An apartment building, or “multi-family residential building,” is a building that has 5 or more units and is subject to commercial financing.
The down payment is usually 25%, although there are programs that require 20% down.
The amount of down payment depends on how much the “building cash flow can support.”
For example, you may be self-employed and do not have a lot of taxable income showing on your tax returns.  But you have prior experience managing a building, have fairly good credit, and show that you have very little debt. You may also have cash reserved in your business.
This means that if the building has strong cash flow and is in decent shape, you may only have to put down 20%.
Some people who are self-employed qualify for 8 units better than they qualify for 4.
Many commercial lenders take a more “common sense approach,” whereas they look at your credit history to determine whether or not you are a “slow pay.” They also look at how much debt you have maintained and paid off.

I want to buy an investment property near my son’s college. Is this a good idea?

It is a good idea as long as you have a plan on how you will manage the property after he graduates.
The best way to determine the viability of an investment is to check and compare the prices of condos, large homes, and units.
Then, interview a couple of property managers around the area and ask about the neighborhood turn over etc. That way you can determine if buying versus renting makes sense.
FHA has a program where you can put 3.5% down on the unit your son will occupy called a “kiddy condo. “ It’s a great program to help you afford college housing.

Is it better to invest in a house or units?

Investing depends on what your financial goals are for the short term, midterm, and long term.Investing in units is very much like investing in mutual funds, because you spread your risk. So for example, if you buy 4 units and one person moves out, you have the 3 other rents to cover your expenses.
Whereas investing in a home incurs more risk because if one person moves out you have no coverage on your expenses.
Just like your stock investment and retirement plan you need to have a real estate financial plan.
Contact me today discuss your real estate investment goals during your free 90 consultation.

Is a condo a good investment property?

Condos present opportunity and risk like any investment.
Are you investing in a retirement community, in a vacation area,in the city, or the suburb?
Are there 3 units or 500 units?
Is it an old building or a newer building?
Is the business of the association run smoothly or are they having problems?
Do they have adequate insurance?
How many renters are there in the building?
Do they have reserves that match the age of the building and age of the improvements like the roof?
Are you buying this property for short term or long term?
All these questions have to be considered since buying a condo is buying a business.

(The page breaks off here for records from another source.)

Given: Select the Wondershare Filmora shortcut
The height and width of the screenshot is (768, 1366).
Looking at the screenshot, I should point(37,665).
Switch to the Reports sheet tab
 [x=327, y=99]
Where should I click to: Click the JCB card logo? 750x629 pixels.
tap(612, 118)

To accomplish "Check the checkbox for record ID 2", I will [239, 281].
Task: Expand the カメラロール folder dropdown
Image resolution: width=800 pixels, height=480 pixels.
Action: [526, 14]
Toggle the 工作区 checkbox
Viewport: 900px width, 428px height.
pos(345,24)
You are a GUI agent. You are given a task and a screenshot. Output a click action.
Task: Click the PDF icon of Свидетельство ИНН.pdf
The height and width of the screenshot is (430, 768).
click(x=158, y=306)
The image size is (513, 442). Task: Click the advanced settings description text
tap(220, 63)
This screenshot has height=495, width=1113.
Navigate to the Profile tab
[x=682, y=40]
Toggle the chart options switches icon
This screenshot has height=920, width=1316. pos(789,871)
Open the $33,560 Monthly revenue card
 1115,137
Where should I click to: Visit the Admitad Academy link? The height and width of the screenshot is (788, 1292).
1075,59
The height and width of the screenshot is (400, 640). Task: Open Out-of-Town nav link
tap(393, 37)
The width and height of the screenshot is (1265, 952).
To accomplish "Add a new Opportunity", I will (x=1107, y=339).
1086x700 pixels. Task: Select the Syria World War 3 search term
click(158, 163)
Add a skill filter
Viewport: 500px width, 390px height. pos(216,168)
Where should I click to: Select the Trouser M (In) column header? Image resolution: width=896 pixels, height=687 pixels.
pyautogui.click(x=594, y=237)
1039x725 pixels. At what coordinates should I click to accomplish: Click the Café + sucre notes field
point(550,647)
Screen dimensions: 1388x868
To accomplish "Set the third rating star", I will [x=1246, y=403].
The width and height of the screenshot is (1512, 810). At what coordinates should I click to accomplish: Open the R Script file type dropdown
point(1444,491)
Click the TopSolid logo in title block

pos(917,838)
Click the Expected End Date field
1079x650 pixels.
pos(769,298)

How do I calculate my return on investment?

There are several schools of thought on calculating return.
The ROI or the return on investment is usually calculated as the annual income divided by the amount of the investment.
The investment typically is the down payment, closing costs, and upfront repairs to make  the property rentable.
Some investors also include the amount of principal reduction as part of the return.
Some investors include the tax benefits or depreciation in their return, as well as an estimate of appreciation. Since these vary by person, are market dependent and not straight line calculations, many argue that they should not be included.
However, if you want a simple or starting calculation, start with the monthly cash flow x 12 divided by your initial investment.

I’ve heard nightmare stories about being a landlord. Are they true?

That’s great question!Most landlords have a smooth experience but you do hear stories about tenants destroying property, not paying rent, and leaving in the dark of night.
I recommend you do your due diligence on the property and the neighborhood before you buy.
Then consider creating a system that examines the tenant or even better hire a professional manager.
Professional managers have a system of checks and balances, and a well developed a sense of “good” versus “bad” tenants.
Investing in any asset involves risk and you should therefore consult tax, legal and financial experts before investing as individual results may vary.